• **TEXT SECTION**
Reputation: 141
I want to be able to get all tags of a HTML file, say:
<html>
<body>
<something>
</something>
</body>
</html>
I want this to return something like: ['html', 'body', 'something']
While bs4 is able to get all instances of a tag, I'm yet to find anything that can return
all tags. This is the code I wrote to return a clean output.
with open('nameofhtm.html') as f:
soup = BeautifulSoup(f, 'lxml')
print(soup.prettify())
Output:
<!DOCTYPE html>
<html lang="en">
<head>
<meta charset="utf-8"/>
<title>
nothing
</title>
<link href="None" rel="shortcut icon"/>
<link href="style.css" rel="stylesheet"/>
<header>
nothing more
</header>
<something>
</something>
</head>
</html>
Is there a way? Thanks in advance
Upvotes: 0
Views: 536
Reputation: 7157
You could use a filter function and extract all the tag names:
soup = BeautifulSoup(your_html)

• **OBJECTIVE A**
In the forum thread about listing HTML tags, rewrite the passage that begins at "Reputation: 141" and ends after "print(soup.prettify())", changing "bs4" to "BeautifulSoup".
• **OBJECTIVE B**
Continue the forum thread about listing HTML tags from the point where it stops.

• **SOURCE DATA**
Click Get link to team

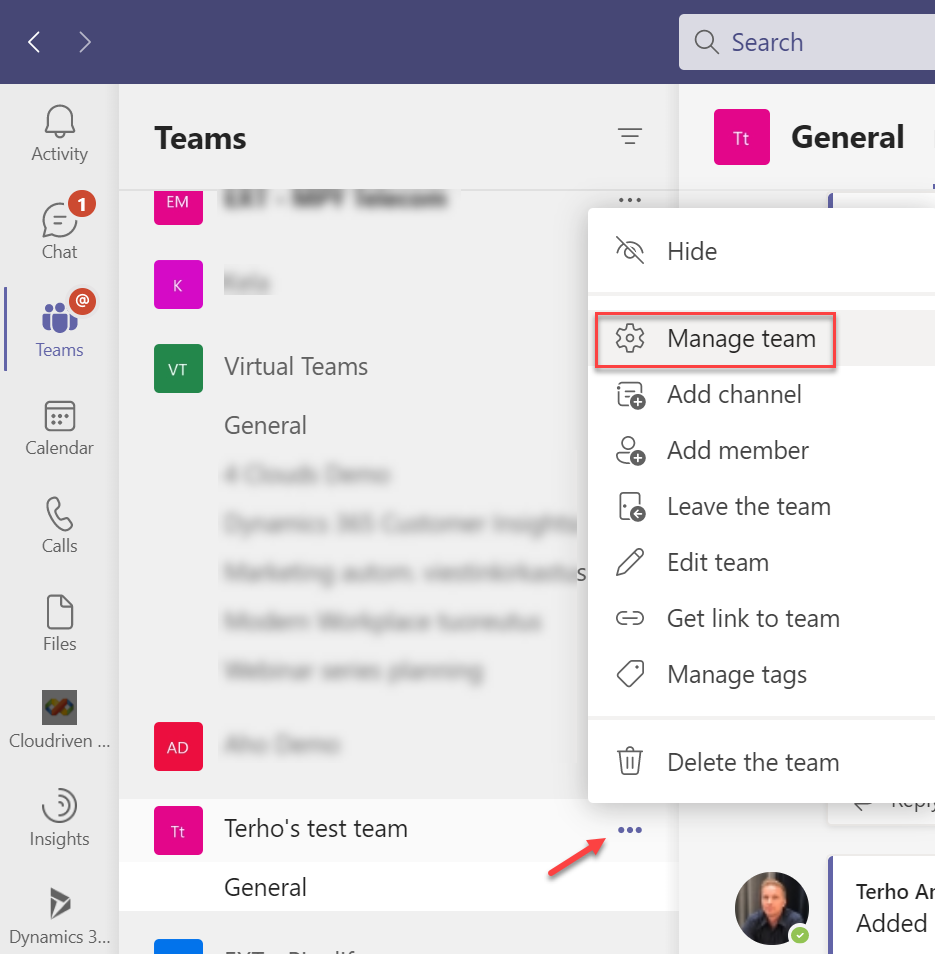click(x=752, y=619)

• **RESPONSE A**
Reputation: 141
I want to be able to get all tags of a HTML file, say:
<html>
<body>
<something>
</something>
</body>
</html>
I want this to return something like: ['html', 'body', 'something']
While BeautifulSoup is able to get all instances of a tag, I'm yet to find anything that can return
all tags. This is the code I wrote to return a clean output.
with open('nameofhtm.html') as f:
soup = BeautifulSoup(f, 'lxml')
print(soup.prettify())

• **RESPONSE B**
tag_names = [tag.name for tag in soup.find_all(lambda tag: tag is not None)]
One could just as well use soup.find_all(name=True)
to search for all tags with any tag name, i.e.
soup = BeautifulSoup(your_html)
tag_names = [tag.name for tag in soup.find_all(name=True)]
which is equivalent to the filter function.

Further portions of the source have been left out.